Truckstop Owner Turned Tycoon
February 21, 2000
If you're in trucking, chances are you've heard of the famed Little America truck stop in Wyoming. But you may not know much about Earl Holding, who turned the truckstop from a money-losing business into a success within the first year nearly 50 years ago.
A story in the Feb. 13 edition of The Salt Lake Tribune profiles the 72-year-old Holding, who parlayed that small truckstop start into millions.
Holding and his wife, Carol, pumped gas and waited tables at the truckstop when they were in their early 20s. Carol still has the first dollar bill she received as a tip.
Almon, Hyrum and Stephen Covey, brothers who had expanded the truckstop in the late 1940s, knew Holding as a young Mormon boy who did yard work at their apartment buildings in downtown Salt Lake City. (Yes, Stephen Covey is related to the well-known author of The 7 Habits of Highly Effective People -- his grandfather.)

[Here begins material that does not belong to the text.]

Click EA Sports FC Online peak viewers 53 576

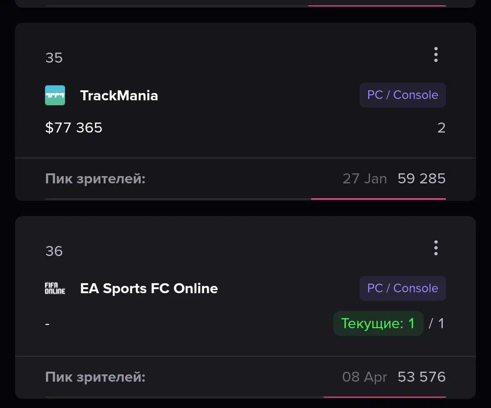pyautogui.click(x=421, y=377)
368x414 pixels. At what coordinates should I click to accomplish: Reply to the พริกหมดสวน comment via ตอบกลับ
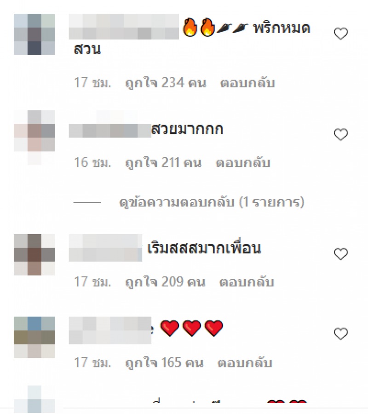247,83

Holding was given a small stake in the business. He turned it around, partly by stopping skimming by suppliers. They counted everything. He also planted hundreds of trees, added pumps and expanded the hotel. And he started using the service station's tankers to sell fuel wholesale.

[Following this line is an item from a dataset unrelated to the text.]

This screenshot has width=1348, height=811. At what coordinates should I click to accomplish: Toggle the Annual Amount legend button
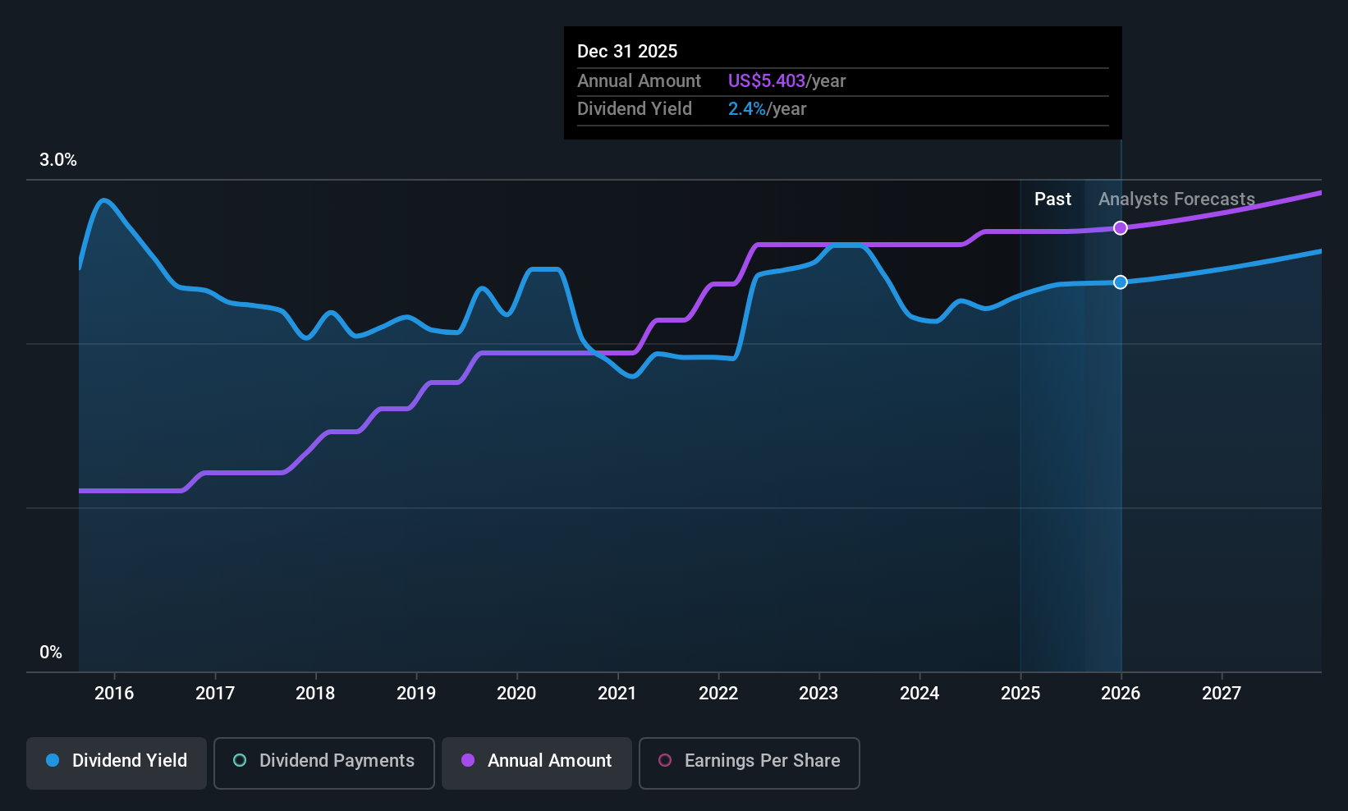click(x=536, y=763)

In 1965, Holding, who had by this time bought out the Coveys, built a second Little America in Cheyenne, WY. Soon he branched out into hotels. In 1967, at age 41, he borrowed heavily to buy a closed refinery in Casper, WY. In 1976, he bought another Wyoming refinery and other assets that were formerly part of Sinclair Oil. Once the seventh largest oil company in the world, Sinclair was bought by the Atlantic Richfield Co., or Arco. As part of the acquisition, Arco sold some of Sinclair's assets to Pasco Inc. Holding bought most of those assets from Pasco. Again, he borrowed heavily. But the gamble paid off. The refinery is very profitable.
Today, the Tribune says, Holding is rumored to be a billionaire, though he eschews the typical lifestyle of the rich and famous. He is right now in the midst of two of the most ambitious projects of his career, neither of which has anything to do with trucking or the oil business.
Holding is spending an estimated $185 million to build a world-class hotel in Salt Lake City and more than $100 million to transform Ogden Valley's snow basin into a ski resort. The family is believed to be the largest landowner in Montana, and the business includes hotels, ski resorts, refineries, gas stations and ranches, including the Sun Valley ski resort in Idaho.
But it all started at a truckstop in southwestern Wyoming.